With as much composure as she could muster, she peered out into the abbey. There were a couple of elderly ladies kneeling before the Virgin, but there was no sign of the cure, and so she slipped out into the whispering vastness of the nave and hurried towards the back of the church.
The night air felt soft and warm as she emerged into the cobbled square. She walked quickly amongst the parked cars until she reached Fabien’s four-by-four, and slipped into the passenger seat with a huge sigh of relief. In the reflected light of the abbey’s floodlamps, she saw that her hands were trembling, and she leaned her head back against the headrest and closed her eyes.
The members of the Ordre emerged into the abbey square from the light of the arched tunnel of the Maison du Vin, a flood of crimson and black, dispersing to their vehicles and swallowed by the night.
Fabien peered in at Nicole before opening the door and removing his hat to throw it in the back.
She did her best to smile naturally. ‘How did it go?’
‘Fine.’ He slipped off his gown to reveal that he was wearing jeans beneath it, and folded it carefully to place it on the back seat. He pulled his shirt out from his jeans, where it was stretched in tight around the waistband, and he seemed to breath more easily. In the glove compartment, he found a baseball cap which he pulled on over his shock of curls, and slipped in behind the wheel.
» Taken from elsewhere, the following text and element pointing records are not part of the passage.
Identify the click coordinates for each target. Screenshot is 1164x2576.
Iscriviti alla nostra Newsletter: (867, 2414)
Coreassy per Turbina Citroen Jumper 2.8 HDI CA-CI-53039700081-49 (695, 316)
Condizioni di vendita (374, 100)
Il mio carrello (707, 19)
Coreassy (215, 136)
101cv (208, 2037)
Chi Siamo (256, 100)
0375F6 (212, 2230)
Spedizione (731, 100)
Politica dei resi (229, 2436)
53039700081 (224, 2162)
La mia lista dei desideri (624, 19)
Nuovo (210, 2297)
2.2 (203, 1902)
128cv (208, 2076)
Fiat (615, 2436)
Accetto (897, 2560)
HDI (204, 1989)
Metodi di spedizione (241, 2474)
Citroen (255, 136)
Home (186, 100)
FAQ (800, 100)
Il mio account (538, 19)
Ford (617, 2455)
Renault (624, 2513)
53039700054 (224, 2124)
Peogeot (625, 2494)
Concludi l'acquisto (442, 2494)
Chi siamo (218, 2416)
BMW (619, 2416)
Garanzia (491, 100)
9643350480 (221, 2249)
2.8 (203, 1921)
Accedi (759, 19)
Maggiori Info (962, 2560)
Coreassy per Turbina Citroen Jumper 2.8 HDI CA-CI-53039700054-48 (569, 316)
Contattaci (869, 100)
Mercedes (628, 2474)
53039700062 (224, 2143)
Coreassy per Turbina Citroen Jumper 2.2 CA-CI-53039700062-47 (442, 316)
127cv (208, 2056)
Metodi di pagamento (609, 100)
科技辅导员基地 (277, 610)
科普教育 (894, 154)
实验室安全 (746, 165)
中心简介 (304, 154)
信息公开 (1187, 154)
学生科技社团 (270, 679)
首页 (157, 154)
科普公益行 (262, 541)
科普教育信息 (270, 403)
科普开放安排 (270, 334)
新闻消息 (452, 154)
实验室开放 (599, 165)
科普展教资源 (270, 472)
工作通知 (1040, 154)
He glanced at Nicole. ‘Not too bored?’
‘No.’
He started the motor and turned on the lights. But she knew she couldn’t pretend for much longer.
‘Why are you so much against Monsieur Macleod?’
His head snapped around, eyes full of sudden anger. ‘It was you down in the cellars.’
She nodded. ‘Yes.’
‘Spying.’ He almost spat the word at her.
‘Oh, yes, that’s what I do. I’m a professional spy for Monsieur Macleod. I’m spying on you at your house, I’m spying on you at your meeting.’
‘But you were.’
‘Not on purpose. It was an accident.’
‘Oh, so you’re an accidental spy?’
She gathered her indignation around herself like a cloak. ‘I was in the abbey saying a prayer for my mother, and I heard voices. I was curious, that’s all. I didn’t mean to spy on you, but I couldn’t help but hear.’